I don't use them with studio heads, but I don't see how it would really be any different to something like an Alien Bees ringflash with the moon unit for a similar sort of effect. There's no light coming from the center of that either.
You might be right John
I thought I'd try it - Lastolite UmbrellaBox, Elinchrom D-Lite (which is small for a studio unit). Sekonic 308 with Lumidisc attached.
The
worst I could get was about 0.2-0.3 stops of light reduction in the centre, with the diffusion surface exactly
one foot away from the meter. This is impossibly close, and even then the light reduction relatively insignificant. You could argue that the quality of the light in that position is different, ie coming from the sides, not straight on, but that would be pedantic.
Moving just six inches further away (18ins from the surface) still crazy close, there was no measureable light reduction at all. Zilch.
Fitting a regular white umbrella yielded a greater light reduction in the centre, almost half a stop measured in exactly the same way, one foot away from the plane of the near edge. You'd never want to use one as close as that either.

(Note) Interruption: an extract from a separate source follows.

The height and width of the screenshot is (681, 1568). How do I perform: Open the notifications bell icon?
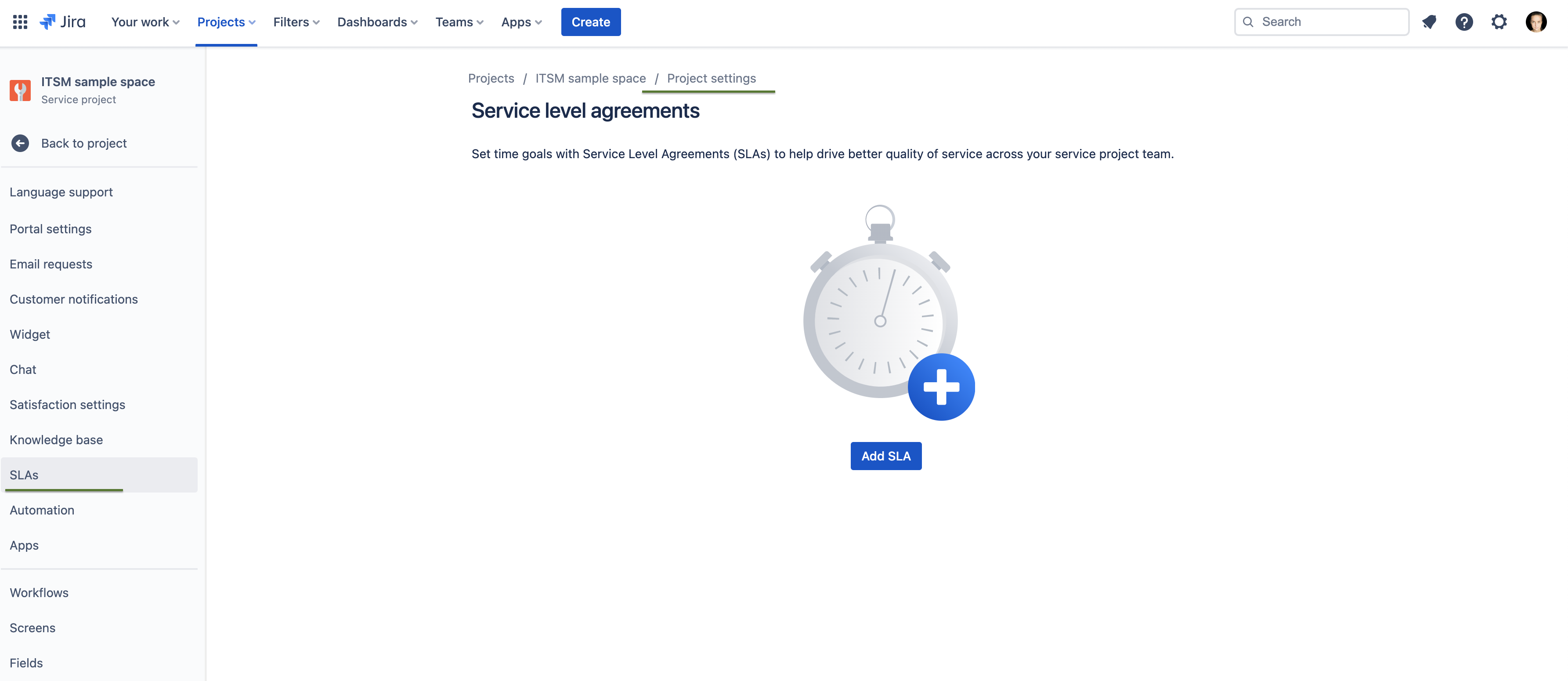pyautogui.click(x=1429, y=22)
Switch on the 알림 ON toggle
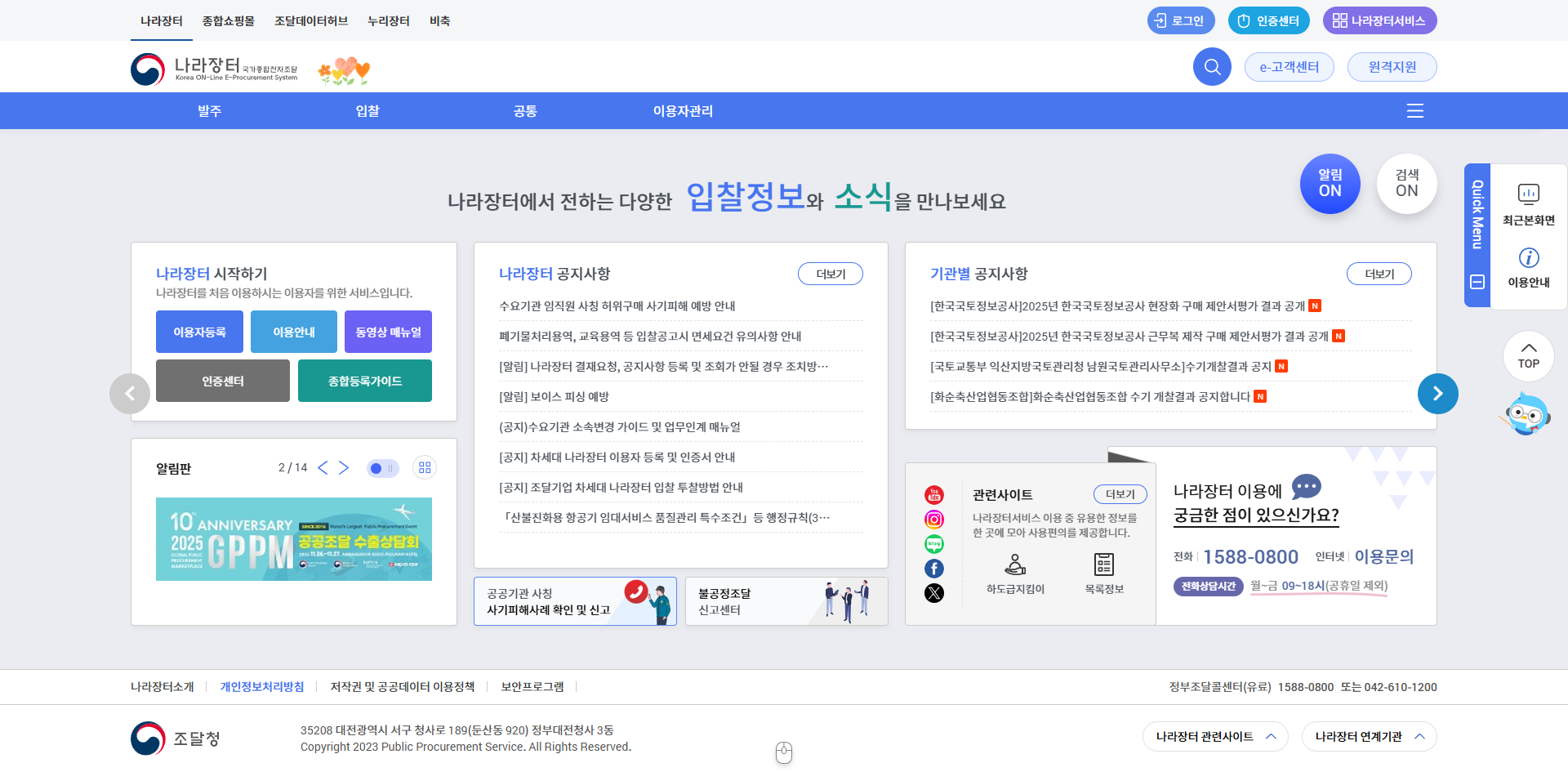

I'd say that was a victory for the UmbrellaBox
The main problem, if there is one, is that whatever sort of flash head you've got, it just gets in the way a bit when working very close. And you can see the reflection in catchlights. But at normal portrait shooting distances, zero problems in terms of positioning or light quality.
Because they are reverse firing (most of them) unlike a regular softbox, the light output is very even across the diffusion surface. You don't need a double-diffusion layer.